Proteasome inhibitors like bortezomib, carfilzomib, and ixazomib target proteasomes (specific enzymes) that digest protein in the cells. Myeloma cancer that produces a lot of proteins can specifically be treated with this type of drug. Carfilzomib and ixazomib are the treatments of recurrent myeloma.
Histone deacetylase inhibitors. Panobinostat is a histone deacetylase inhibitor prescribes to treat recurrent myeloma by activating genes that slow down or stop the growth of cancer cells.
Monoclonal antibodies like elotuzumab and daratumumab bind to myeloma cells and the patient’s immune cell remove them. These medications are usually given in combination with other drugs. Isatuximab-irfc is an FDA-approved monoclonal antibody use for treating adults with multiple myeloma in combination with dexamethasone and pomalidomide.
Nuclear export inhibitors like Selinexor are a targeted therapy. Selinexor is administered in combination with dexamethasone. This combination is used to treat adults with recurrent multiple myeloma that has come back after at least 4 previous treatments.

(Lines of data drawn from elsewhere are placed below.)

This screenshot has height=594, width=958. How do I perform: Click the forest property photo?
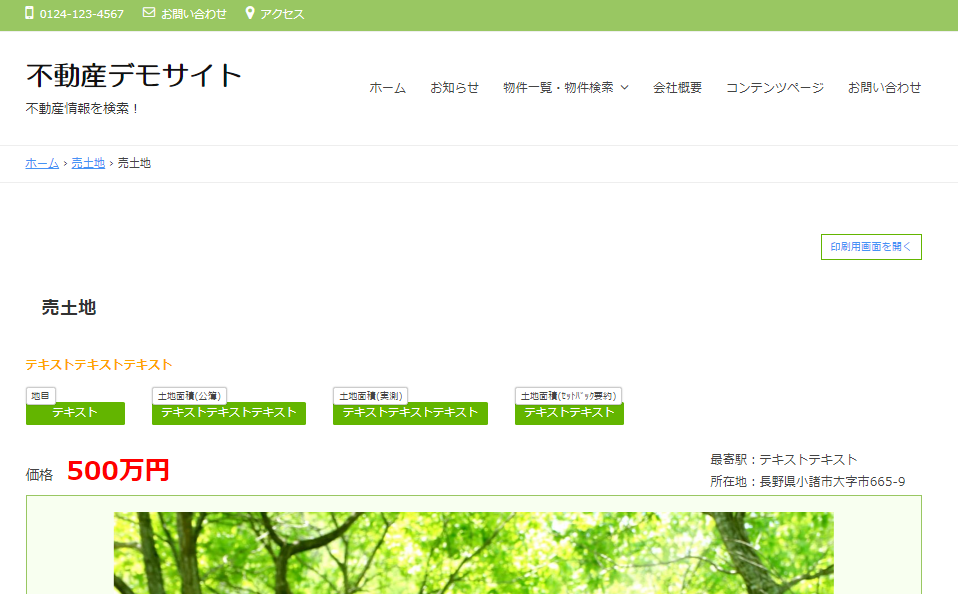(x=473, y=553)
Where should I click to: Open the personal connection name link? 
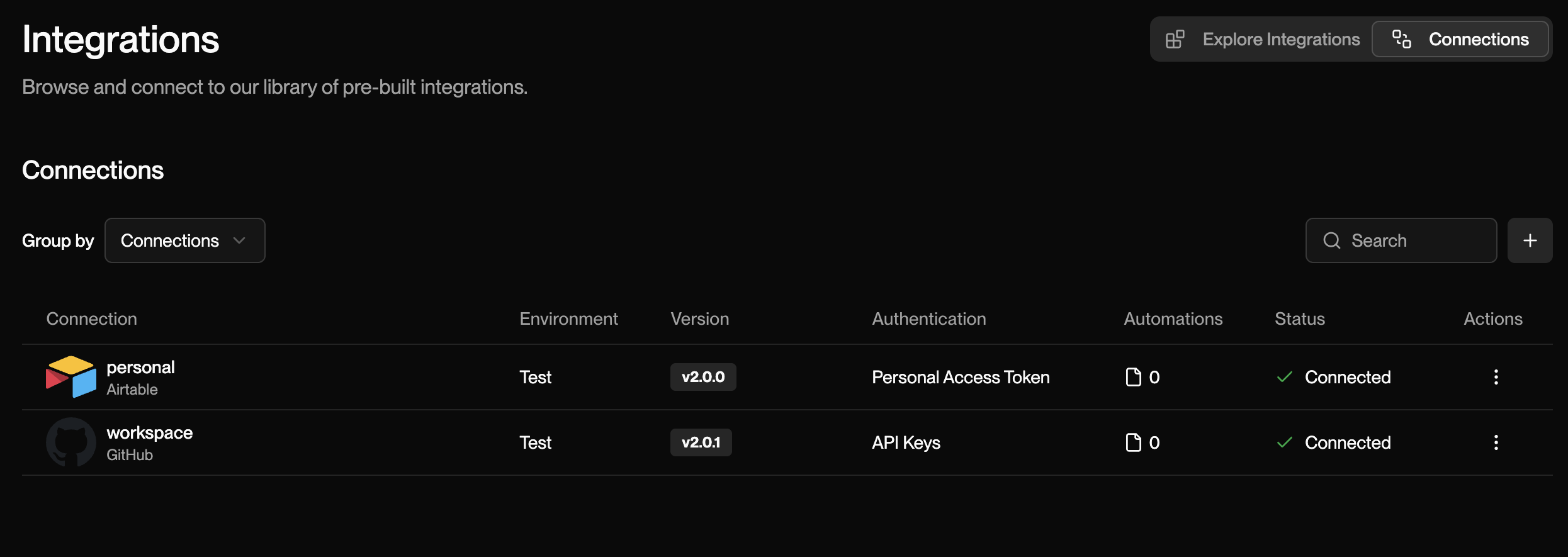pos(140,367)

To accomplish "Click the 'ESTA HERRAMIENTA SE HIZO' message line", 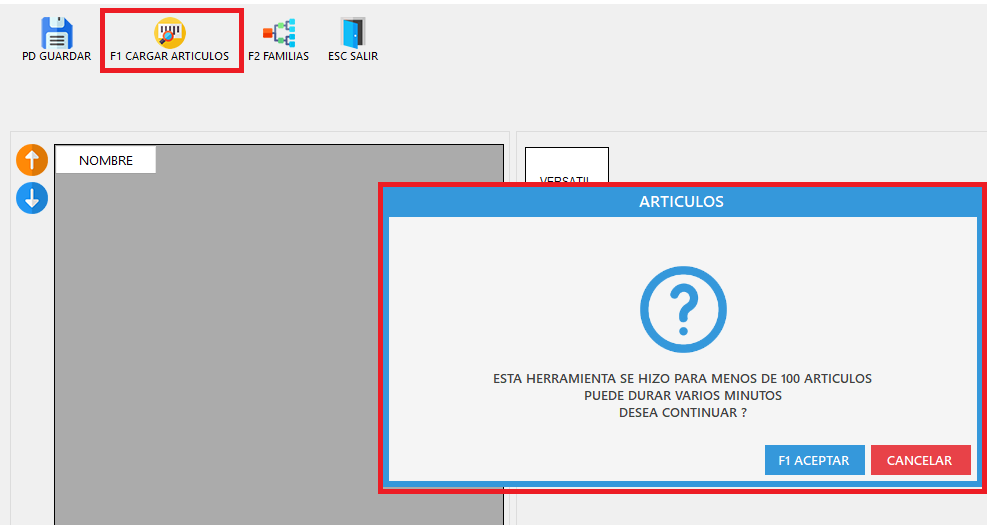I will tap(682, 379).
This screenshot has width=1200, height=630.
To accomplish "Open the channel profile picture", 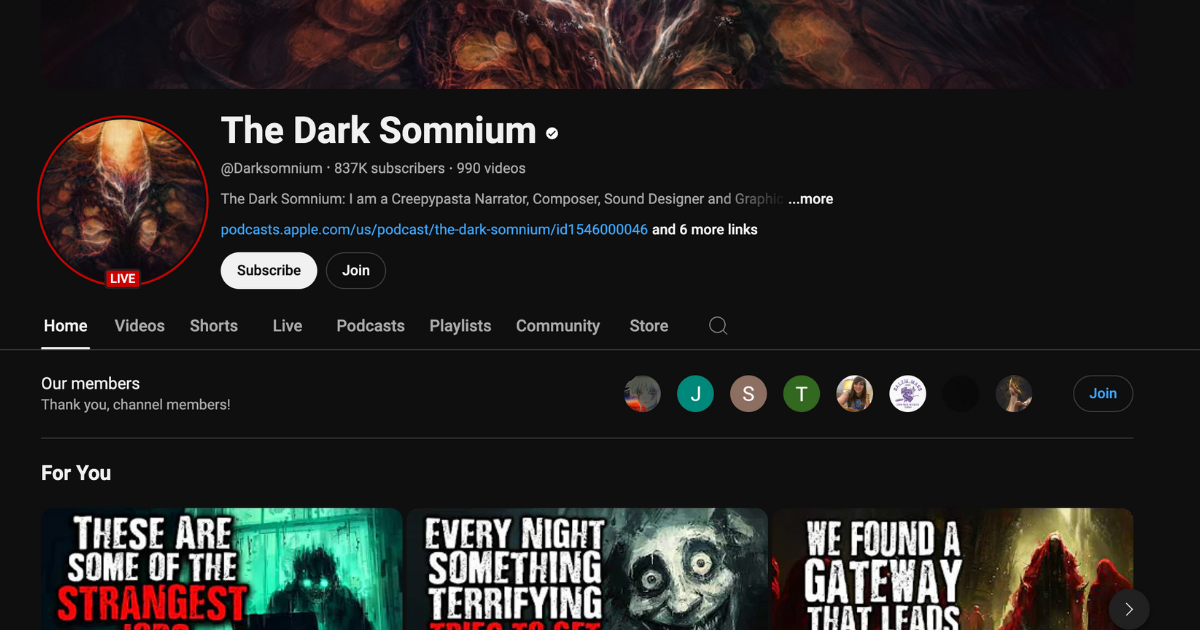I will (x=122, y=200).
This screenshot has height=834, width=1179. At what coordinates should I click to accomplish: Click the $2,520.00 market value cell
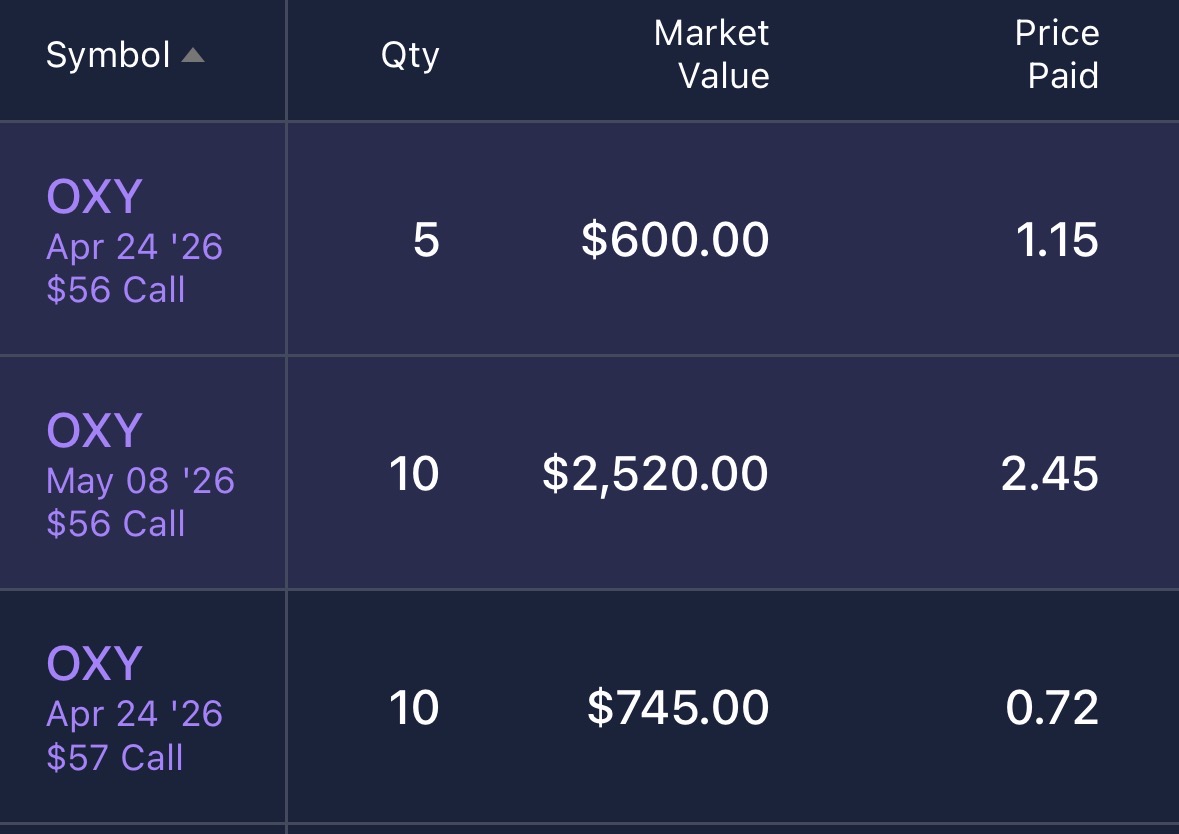click(655, 474)
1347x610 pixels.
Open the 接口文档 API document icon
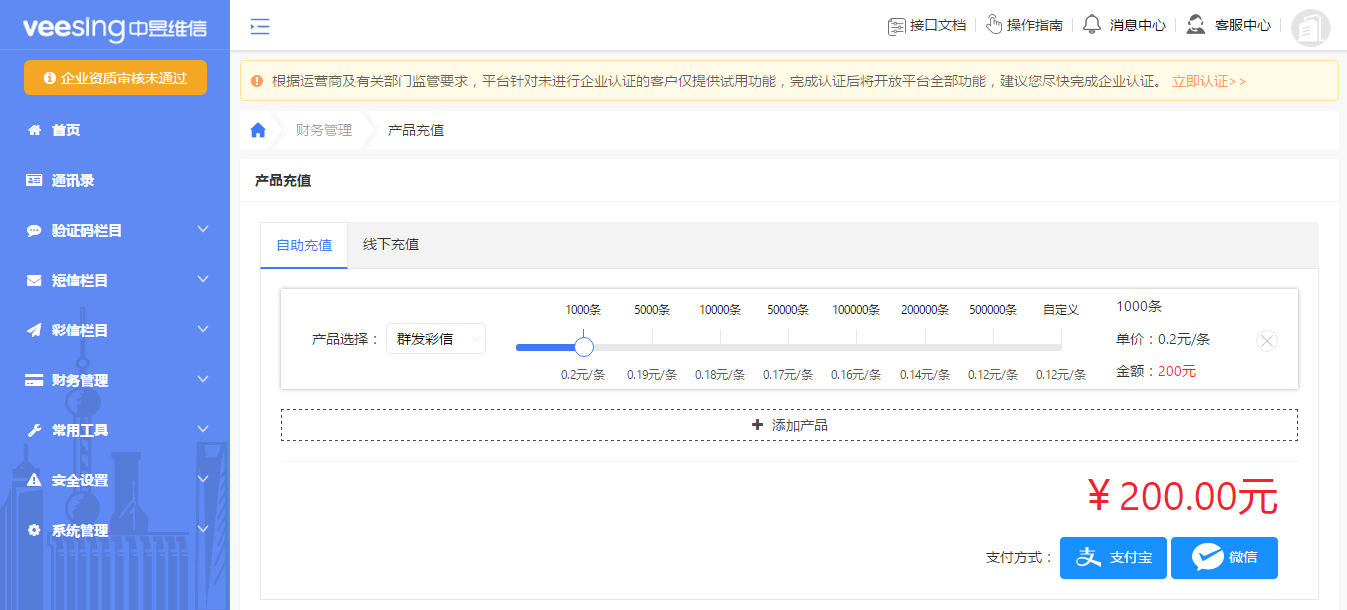point(896,26)
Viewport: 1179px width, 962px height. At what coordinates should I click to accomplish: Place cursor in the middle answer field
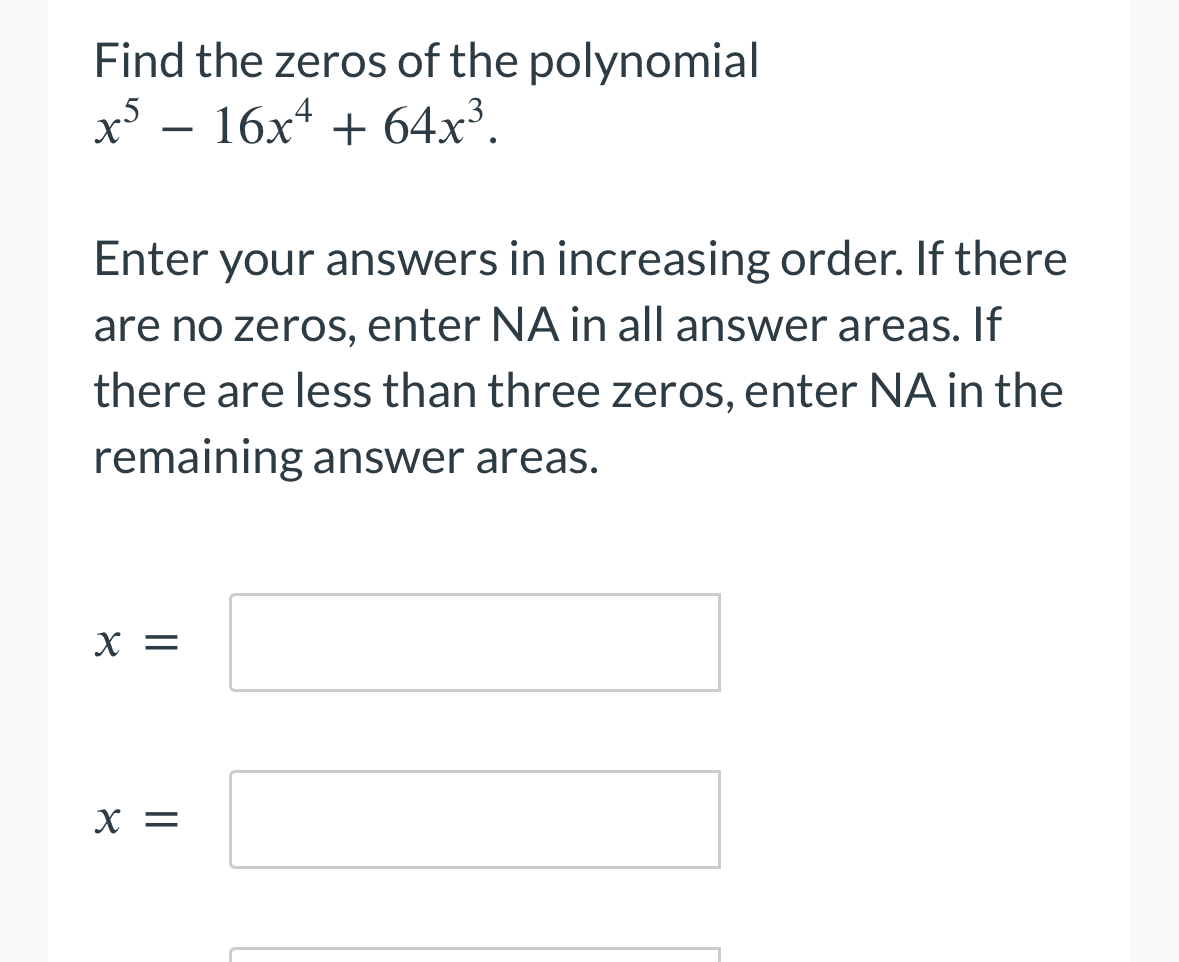(474, 818)
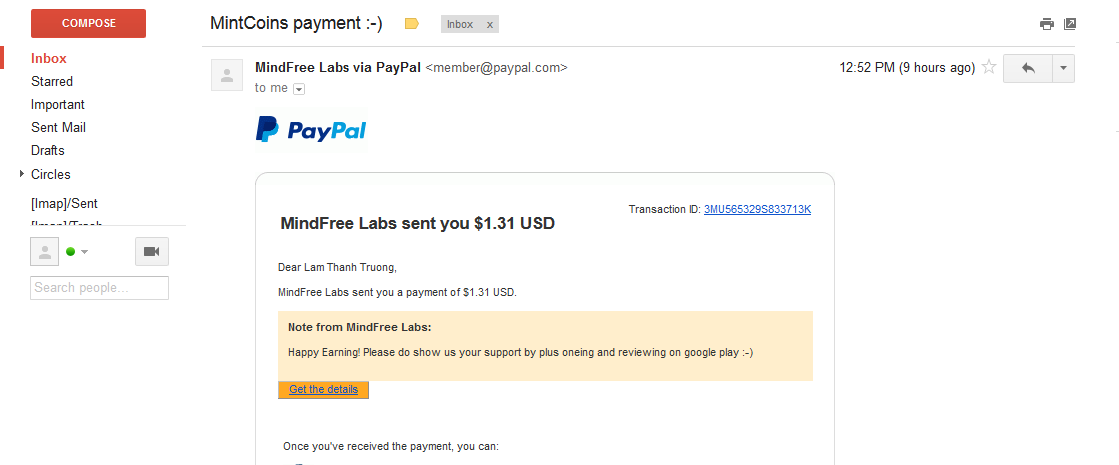The height and width of the screenshot is (465, 1119).
Task: Star the MindFree Labs message
Action: [x=989, y=68]
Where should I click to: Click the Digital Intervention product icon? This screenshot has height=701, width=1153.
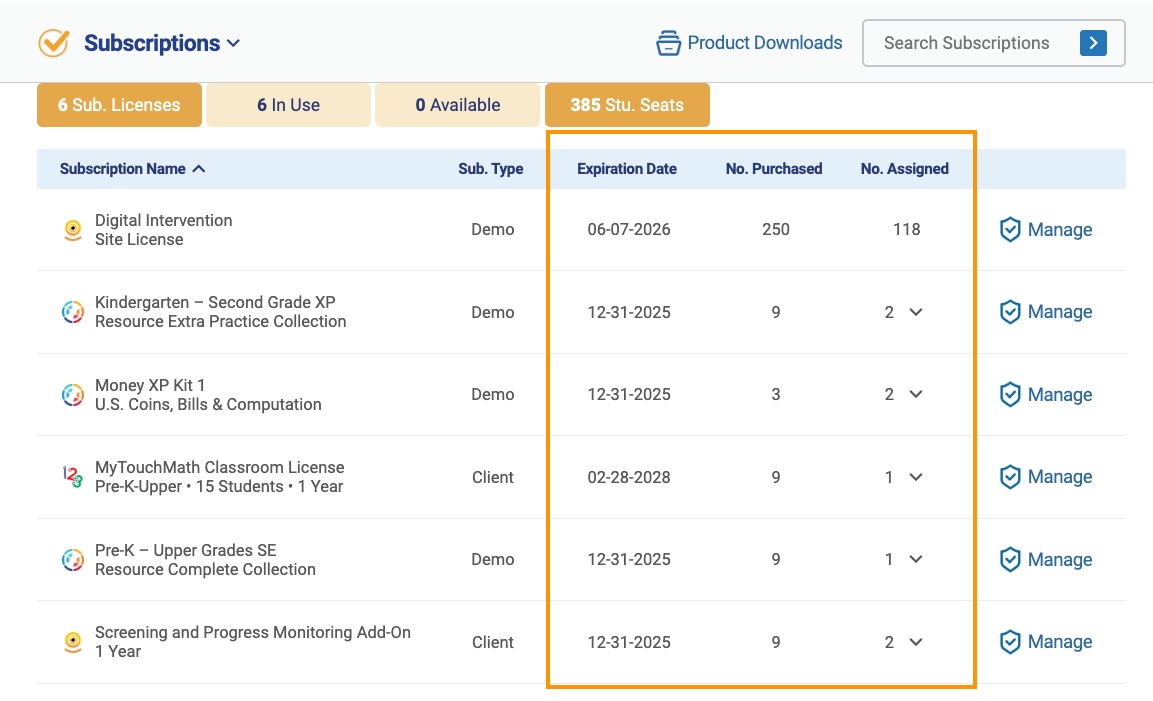(73, 230)
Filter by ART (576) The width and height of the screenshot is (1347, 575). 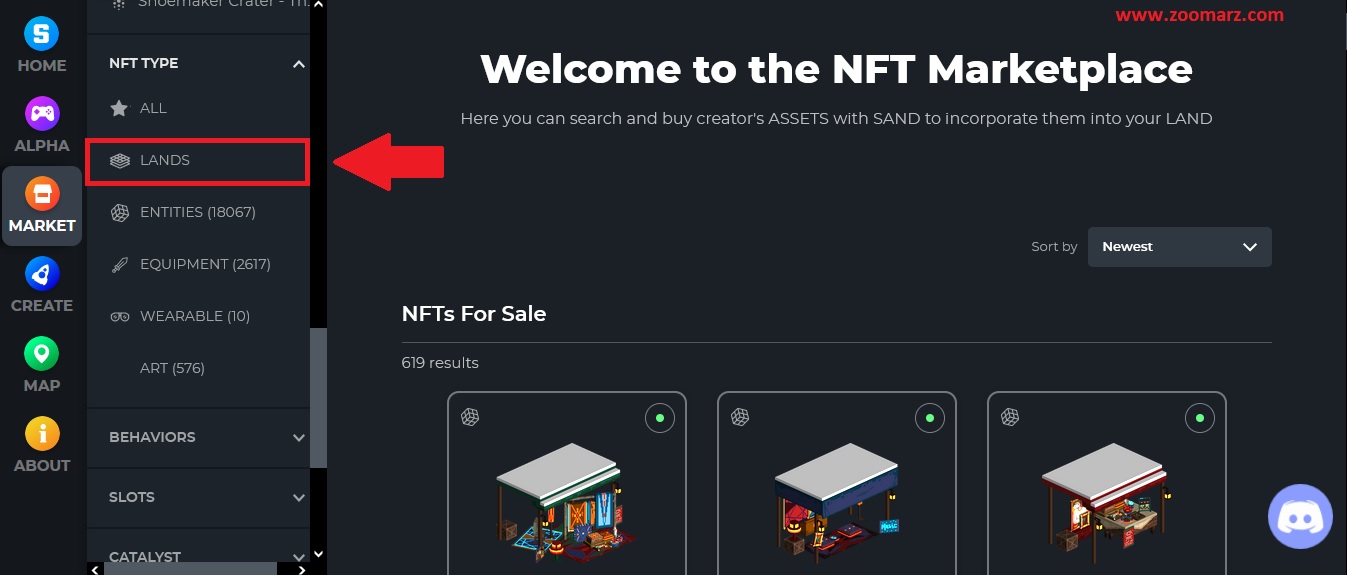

B-cell maturation antigen (BCMA) likeBelantamab mafodotin-blmf is an antibody-drug conjugate approved by the FDA. This drug prescribes for an adult patient with recurrent or refractory multiple myeloma who has received at least 4 previous treatments.
Thalidomide, lenalidomide, and pomalidomide are the drugs that come under this section to stimulate the immune system. These drugs also prevent to development of new blood vessels that are essential for forming and feeding myeloma cells.
Prednisone and dexamethasone are prescribed single or in combination with targeted novel therapy or chemotherapy.
Bisphosphonates and Denosumab are two types of bone-modifying drugs to prevent bone loss in patients with myeloma. The drug choice depends upon individual patient factors. The aim to prescribe these types of medications is to strengthen the bone and reduce bone pain and the risk of fractures.
Bone marrow transplantation/stem cell transplantation
This is a medical procedure to replace the cancerous bone marrow with healthy and highly specialized cells, called hematopoietic stem cells. These cells help to develop into healthy red blood cells, white blood cells, and platelets in the bone marrow. Hematopoietic stem cells are blood-forming cells found both in the bloodstream and in the bone marrow. Allogeneic (ALLO) and autologous (AUTO) are two types of stem cell transplantation procedures are available. ALLO uses donated stem cells, while AUTO uses the patient’s stem cells. AUTO is more commonly used in multiple myeloma. Ongoing clinical trials check the efficacy of ALLO against multiple myeloma.
Radiation treatment helps to reduce pain symptoms because of bone damage in patients with multiple myeloma. But a doctor may not prescribe radiation therapy because of the side effect burden.
Surgical intervention cannot directly treat multiple myeloma. But surgery can provide symptomatic relief, especially for fractures, and plasmacytomas.